Inzwischen tippte Christine langsam und akkurat fünf Mitteilungen für die Komiteemitglieder, die den Termin der verschobenen Sitzung erfahren mußten. Sie konnte nur mit zwei Fingern tippen: Adrian konnte es besser und schneller. Aber er war nach einem Kampf mit vier Durchschlägen so in Wut geraten, daß sie darauf bestanden hatte, ihm die Arbeit abzunehmen. Nun saß sie an der Schreibmaschine und fragte sich ungeduldig, ob sich die Mühe überhaupt lohnte. War es richtig gewesen, Adrian zu dieser Aktion zu ermutigen, die wahrscheinlich zu nichts führen würde? Sobald die Müllgruben der Farmer voll waren, würden sie ein neues Versteck für ihren Abfall finden, und alles wäre wieder beim alten.
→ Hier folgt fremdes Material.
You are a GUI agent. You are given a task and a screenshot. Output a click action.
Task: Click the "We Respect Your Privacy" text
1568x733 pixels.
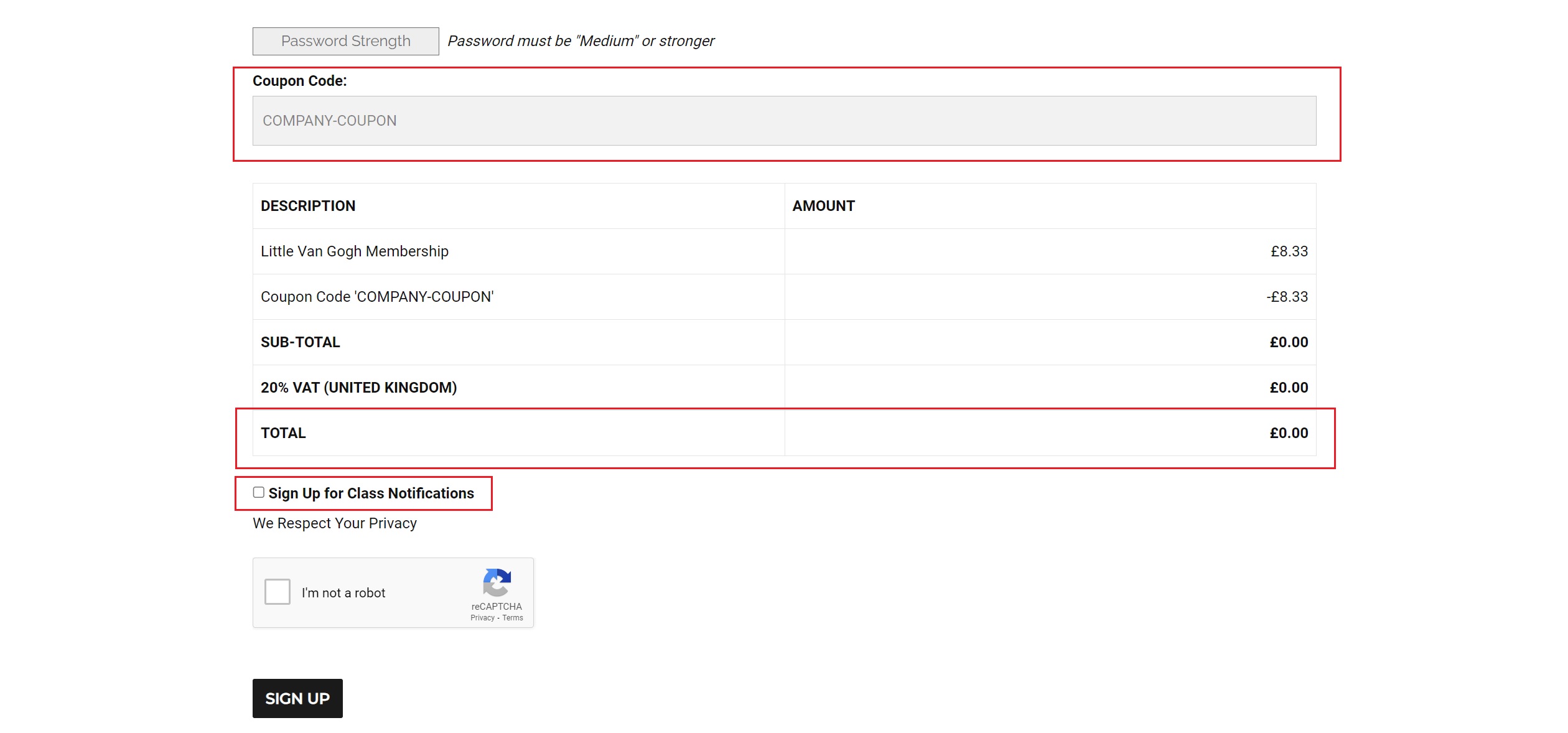pos(335,523)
Dann lächelte sie, als sie sich an ihren letzten Besuch im Dorf erinnerte. Bruce hatte ihr stolz die große Grube gezeigt, die er hinter dem Laden ausgehoben hatte. »Ich habe das Grundstück für ein Butterbrot bekommen, weil es niemand haben wollte. Hier kann ich nun für lange Zeit meinen Abfall deponieren, und wer weiß, vielleicht haben wir bald eine Müllabfuhr in Eldado.«

Adrian bedankte sich, als sie ihm die fünf sorgfältig getippten Seiten brachte. »Hoffentlich sind die Burschen pünktlich«, sagte er. »Wir haben viel zu besprechen.«

»Was denn?«

»Nun, erst einmal muß die Schweinerei im Wald verschwinden. Da werden wir wohl mit Bulldozern anrücken müssen. Das wird Zeit und Geld kosten. Aber wir können’s uns leisten, wenn alle ihr Scherflein dazu beitragen. Jedenfalls finde ich keine Ruhe, solange dieser Misthaufen das schöne Tal verschandelt. Ich habe sogar Alpträume. Es ist, als würde die Stimme der Natur nach mir rufen.«

»Denk nicht dauernd dran, dann wirst du auch keine Alpträume haben. Bald werden ohnehin Büsche über dem Müll wachsen, alles zudecken und die Stimme der Natur zum Schweigen bringen.«

»Und bis dahin würde ich der Natur sagen, sie soll den Mund halten, wenn ich du wäre«, sagte Robert, dem dieses Thema allmählich auf die Nerven ging.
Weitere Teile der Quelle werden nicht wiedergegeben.